→ **Text passage**
By David A. Thomas and John Gabarro, CareerJournal.com
The barriers – both organizational and individual – that impede the career advancement of racial minorities have been well researched and documented. But little is known about the experiences of the small percentage of minorities who do crack the glass ceiling of race. Minority leaders such as Kenneth Chenault, president and chief operating officer of American Express Co., Solomon Trujillo, president and chief executive officer of S West Inc., and Ann Fudge, president of Maxwell House Coffee and Post Cereals, have overcome the obstacles that so often derail other high-performing managers. How did these and other minority executives beat the odds and achieve success in predominantly white corporations?
We studied the processes that lead to the development and advancement of minority executives for six years. The following are lessons their experience offers for people of color attempting to navigate their careers in the mainstream of predominantly white corporations in the U.S.

→ **Supplied data**

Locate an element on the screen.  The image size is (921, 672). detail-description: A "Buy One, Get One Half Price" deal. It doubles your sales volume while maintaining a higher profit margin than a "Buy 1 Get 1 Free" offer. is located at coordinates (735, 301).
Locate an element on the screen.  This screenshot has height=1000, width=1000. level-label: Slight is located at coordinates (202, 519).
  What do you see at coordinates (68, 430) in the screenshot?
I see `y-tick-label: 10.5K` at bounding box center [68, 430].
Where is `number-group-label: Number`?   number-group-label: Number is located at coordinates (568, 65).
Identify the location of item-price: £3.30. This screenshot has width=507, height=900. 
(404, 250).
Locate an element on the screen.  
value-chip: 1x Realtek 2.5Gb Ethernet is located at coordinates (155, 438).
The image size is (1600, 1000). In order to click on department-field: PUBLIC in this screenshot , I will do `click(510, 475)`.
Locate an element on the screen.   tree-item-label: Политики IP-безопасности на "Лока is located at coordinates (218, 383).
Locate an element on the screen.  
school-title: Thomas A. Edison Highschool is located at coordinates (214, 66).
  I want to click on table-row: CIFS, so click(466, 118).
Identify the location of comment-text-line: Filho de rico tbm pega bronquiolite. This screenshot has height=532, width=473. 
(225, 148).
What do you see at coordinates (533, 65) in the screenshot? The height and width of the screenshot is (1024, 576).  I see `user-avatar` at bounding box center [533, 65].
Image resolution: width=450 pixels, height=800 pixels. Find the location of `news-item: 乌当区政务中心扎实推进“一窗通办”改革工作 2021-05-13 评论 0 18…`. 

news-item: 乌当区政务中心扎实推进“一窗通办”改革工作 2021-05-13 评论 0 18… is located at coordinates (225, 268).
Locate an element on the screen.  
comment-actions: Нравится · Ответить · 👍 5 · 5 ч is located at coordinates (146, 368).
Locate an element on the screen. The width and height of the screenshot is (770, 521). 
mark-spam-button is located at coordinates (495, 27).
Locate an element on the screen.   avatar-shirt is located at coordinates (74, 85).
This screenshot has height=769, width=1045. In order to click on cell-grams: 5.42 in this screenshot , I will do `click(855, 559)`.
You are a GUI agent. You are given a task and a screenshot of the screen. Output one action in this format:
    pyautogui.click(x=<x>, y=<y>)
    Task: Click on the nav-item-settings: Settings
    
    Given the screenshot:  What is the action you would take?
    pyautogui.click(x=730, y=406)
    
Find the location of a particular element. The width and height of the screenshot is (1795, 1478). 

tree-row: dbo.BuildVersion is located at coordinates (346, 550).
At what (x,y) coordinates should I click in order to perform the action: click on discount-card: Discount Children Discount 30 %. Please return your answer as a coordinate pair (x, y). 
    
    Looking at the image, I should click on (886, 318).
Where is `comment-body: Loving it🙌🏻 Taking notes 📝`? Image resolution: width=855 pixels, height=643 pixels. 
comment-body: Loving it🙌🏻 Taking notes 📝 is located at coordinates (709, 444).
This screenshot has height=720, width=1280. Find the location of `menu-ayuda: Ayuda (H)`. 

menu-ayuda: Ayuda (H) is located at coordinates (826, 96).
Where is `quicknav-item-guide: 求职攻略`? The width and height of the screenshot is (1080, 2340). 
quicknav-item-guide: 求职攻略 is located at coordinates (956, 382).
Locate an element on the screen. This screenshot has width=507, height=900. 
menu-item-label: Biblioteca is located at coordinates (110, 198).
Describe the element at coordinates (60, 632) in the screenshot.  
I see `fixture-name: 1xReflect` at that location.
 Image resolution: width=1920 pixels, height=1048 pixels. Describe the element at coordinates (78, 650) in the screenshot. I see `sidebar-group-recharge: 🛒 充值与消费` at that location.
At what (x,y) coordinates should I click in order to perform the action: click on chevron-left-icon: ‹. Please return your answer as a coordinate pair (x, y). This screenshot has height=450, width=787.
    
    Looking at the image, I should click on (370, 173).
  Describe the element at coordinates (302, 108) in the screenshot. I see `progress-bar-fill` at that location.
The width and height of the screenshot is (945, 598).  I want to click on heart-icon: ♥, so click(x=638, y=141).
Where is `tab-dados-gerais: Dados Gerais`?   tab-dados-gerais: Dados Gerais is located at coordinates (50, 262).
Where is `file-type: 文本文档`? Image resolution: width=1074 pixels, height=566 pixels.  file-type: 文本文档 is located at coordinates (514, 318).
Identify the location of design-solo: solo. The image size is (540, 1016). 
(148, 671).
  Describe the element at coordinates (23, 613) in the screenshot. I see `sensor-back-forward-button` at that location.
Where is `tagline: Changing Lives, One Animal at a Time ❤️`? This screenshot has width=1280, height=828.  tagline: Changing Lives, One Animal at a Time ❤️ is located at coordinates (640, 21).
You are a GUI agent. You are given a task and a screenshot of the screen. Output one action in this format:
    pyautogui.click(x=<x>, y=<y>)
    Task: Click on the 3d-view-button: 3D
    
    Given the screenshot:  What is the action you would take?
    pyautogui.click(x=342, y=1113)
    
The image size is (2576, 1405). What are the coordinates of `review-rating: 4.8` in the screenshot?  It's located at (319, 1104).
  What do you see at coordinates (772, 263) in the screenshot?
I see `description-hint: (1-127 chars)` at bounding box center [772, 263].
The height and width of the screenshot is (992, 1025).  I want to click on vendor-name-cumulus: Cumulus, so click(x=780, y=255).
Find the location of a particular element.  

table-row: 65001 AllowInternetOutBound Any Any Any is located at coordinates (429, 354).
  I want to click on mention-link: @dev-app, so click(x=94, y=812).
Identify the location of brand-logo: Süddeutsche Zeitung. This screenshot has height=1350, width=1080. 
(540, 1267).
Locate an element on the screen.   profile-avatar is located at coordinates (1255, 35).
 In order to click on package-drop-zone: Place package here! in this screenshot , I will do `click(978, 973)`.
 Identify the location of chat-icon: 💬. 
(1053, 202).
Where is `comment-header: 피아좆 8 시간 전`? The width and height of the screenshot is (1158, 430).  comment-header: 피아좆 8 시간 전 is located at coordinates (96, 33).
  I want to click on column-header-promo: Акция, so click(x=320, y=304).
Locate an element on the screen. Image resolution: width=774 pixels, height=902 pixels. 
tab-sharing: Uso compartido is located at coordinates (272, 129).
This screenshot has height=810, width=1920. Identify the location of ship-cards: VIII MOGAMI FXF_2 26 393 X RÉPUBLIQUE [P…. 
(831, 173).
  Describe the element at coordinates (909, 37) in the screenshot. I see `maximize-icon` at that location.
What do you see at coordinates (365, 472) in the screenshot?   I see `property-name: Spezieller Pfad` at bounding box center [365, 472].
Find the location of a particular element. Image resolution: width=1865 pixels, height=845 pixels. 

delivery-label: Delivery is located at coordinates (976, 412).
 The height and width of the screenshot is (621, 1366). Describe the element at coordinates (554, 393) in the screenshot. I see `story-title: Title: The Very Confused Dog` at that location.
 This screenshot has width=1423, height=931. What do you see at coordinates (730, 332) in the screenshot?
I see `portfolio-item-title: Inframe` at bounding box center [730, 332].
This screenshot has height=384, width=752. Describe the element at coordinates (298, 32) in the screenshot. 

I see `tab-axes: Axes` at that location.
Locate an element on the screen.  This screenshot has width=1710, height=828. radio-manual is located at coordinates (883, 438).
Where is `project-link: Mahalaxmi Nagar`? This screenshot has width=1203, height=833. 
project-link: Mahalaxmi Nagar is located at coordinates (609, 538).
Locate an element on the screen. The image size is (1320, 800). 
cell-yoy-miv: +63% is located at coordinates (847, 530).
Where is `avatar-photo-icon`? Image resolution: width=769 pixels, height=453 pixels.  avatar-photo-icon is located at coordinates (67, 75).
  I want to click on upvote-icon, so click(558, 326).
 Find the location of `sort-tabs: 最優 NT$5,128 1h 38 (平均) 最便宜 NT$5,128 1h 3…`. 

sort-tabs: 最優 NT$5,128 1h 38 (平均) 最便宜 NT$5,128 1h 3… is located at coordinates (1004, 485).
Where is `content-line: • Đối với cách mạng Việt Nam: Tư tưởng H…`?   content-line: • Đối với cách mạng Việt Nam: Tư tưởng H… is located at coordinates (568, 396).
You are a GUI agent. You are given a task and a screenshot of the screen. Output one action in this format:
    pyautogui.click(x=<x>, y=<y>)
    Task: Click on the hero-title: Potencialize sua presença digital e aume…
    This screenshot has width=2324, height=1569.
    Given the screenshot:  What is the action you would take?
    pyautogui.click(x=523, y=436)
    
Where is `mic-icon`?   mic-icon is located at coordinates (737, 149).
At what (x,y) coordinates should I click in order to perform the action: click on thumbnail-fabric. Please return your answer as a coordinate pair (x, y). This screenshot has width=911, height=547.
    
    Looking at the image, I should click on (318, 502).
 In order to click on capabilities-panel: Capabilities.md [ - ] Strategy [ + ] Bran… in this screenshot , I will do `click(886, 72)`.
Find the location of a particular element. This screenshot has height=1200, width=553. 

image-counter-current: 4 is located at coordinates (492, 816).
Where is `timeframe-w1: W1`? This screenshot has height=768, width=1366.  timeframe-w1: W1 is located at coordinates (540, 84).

→ **Check your understanding**
1. Answer these questions about the article on minority executives:
(a) On what website did the article appear?
(b) What position does Ann Fudge hold?
(c) For how many years did the authors study the development and advancement of minority executives?
2. Format as a numbered list the lines of the listing starting with its first line and going on through the line with "(404, 250).", leaving out blank lines.
The article on minority executives and the listing have no connection to each other.

→ **Outputs for the tasks**
1.
(a) CareerJournal.com
(b) President of Maxwell House Coffee and Post Cereals
(c) Six years

2.
1. Locate an element on the screen.  The image size is (921, 672). detail-description: A "Buy One, Get One Half Price" deal. It doubles your sales volume while maintaining a higher profit margin than a "Buy 1 Get 1 Free" offer. is located at coordinates (735, 301).
2. Locate an element on the screen.  This screenshot has height=1000, width=1000. level-label: Slight is located at coordinates (202, 519).
3.   What do you see at coordinates (68, 430) in the screenshot?
4. I see `y-tick-label: 10.5K` at bounding box center [68, 430].
5. Where is `number-group-label: Number`?   number-group-label: Number is located at coordinates (568, 65).
6. Identify the location of item-price: £3.30. This screenshot has width=507, height=900. 
7. (404, 250).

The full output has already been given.